Tuesday, July 10, 2012

Where Does The Time Go?

This week, I sat down to write a letter to Belle.  When I looked at the postcard to which I had been replying, I realized it had been sent a month ago.

Many days, we stay home while Bug screams, Tatoe nurses, and I do laundry (not all at the same time).  Today was more useful... and yet, this is what I do all day.

6:15 Feed baby.
6:30 Breakfast, clothes, tooth brushing.  Mix up the bread. 
7:00 Feed baby.  Read Bug books.
7:45 Spouse leaves.
8:00 Bug watches Sesame Street. Tatoe screams.  I shower.
8:05 Putz around on the Internet for ten minutes.
8:15 Tatoe falls asleep nursing.
9:15 I decide I MUST get up.
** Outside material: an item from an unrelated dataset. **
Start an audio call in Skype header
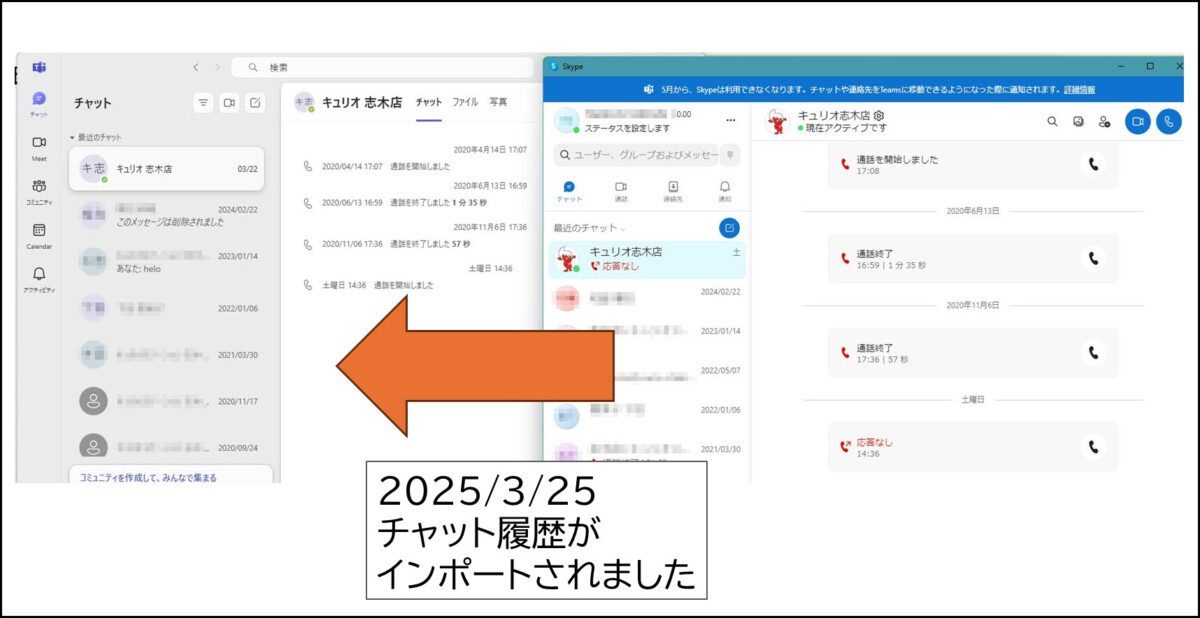Viewport: 1200px width, 618px height. [1168, 121]
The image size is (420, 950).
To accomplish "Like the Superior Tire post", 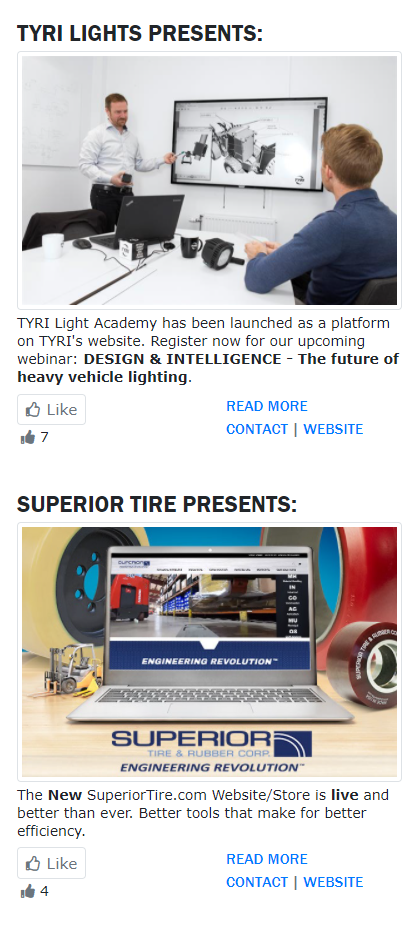I will [52, 863].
Tatoe wakes up and screams.
9:30 Leave for morning playdate.
11:45 Back from morning playdate.  Loaf out bread, fix lunch.
12:00 Nurse baby while eating
12:15 Get chicken stock started.  Eat the rest of lunch. 
12:30 Bug to bathroom, stories, nap.
12:45 Lay down with Tatoe.  He nurses.  And nurses.  And nurses.
2:45 Cannot take it any more.  Get up.  Tatoe wakes up and screams.  Bake bread.
3:00 Garden with Tatoe.
3:15 Type away madly while Tatoe escapes from carrier/ eats computer/ wails.
3:30 Bug wakes up.
4:00 Laundry.  Walk with children.
4:30 More laundry.
5:00 Leave for evening minyan and dinner potluck.
7:30 Get home.  Bathe children.  Nurse Tatoe for two hours while spouse does dishes and sweeping.
9:30 More laundry.

And.... lather, rinse, repeat in ten-minute intervals.

4 comments:

  1. Oh, dear. It gets better, I promise. I was Child #2's pacifier as well, and it is extremely challenging to have so much of your day taken up by lying with baby. I admit I enjoyed the first 15 minutes of snuggling, but two hours gets old. It's all a little fuzzy at this point, but I think I succeeded in breaking little man of the habit around 6 months old. I'd only let him nurse until I was empty, about 30 minutes for my fairly efficient eater. If he was awake and still hungry, he would eat solid food at that point. If he was asleep, I could sometimes carefully detach him and sneak away. More often, I stopped nursing and he started screaming. I couldn't stand being his pacifier any longer, and if he was tired he did go back to sleep on his own. (Sometimes helped by the swing, which he didn't love but tolerated.) Or he kept screaming, and I put in earplugs. After not too long, he learned nursing was for food and got less "attached" to needing me while sleeping.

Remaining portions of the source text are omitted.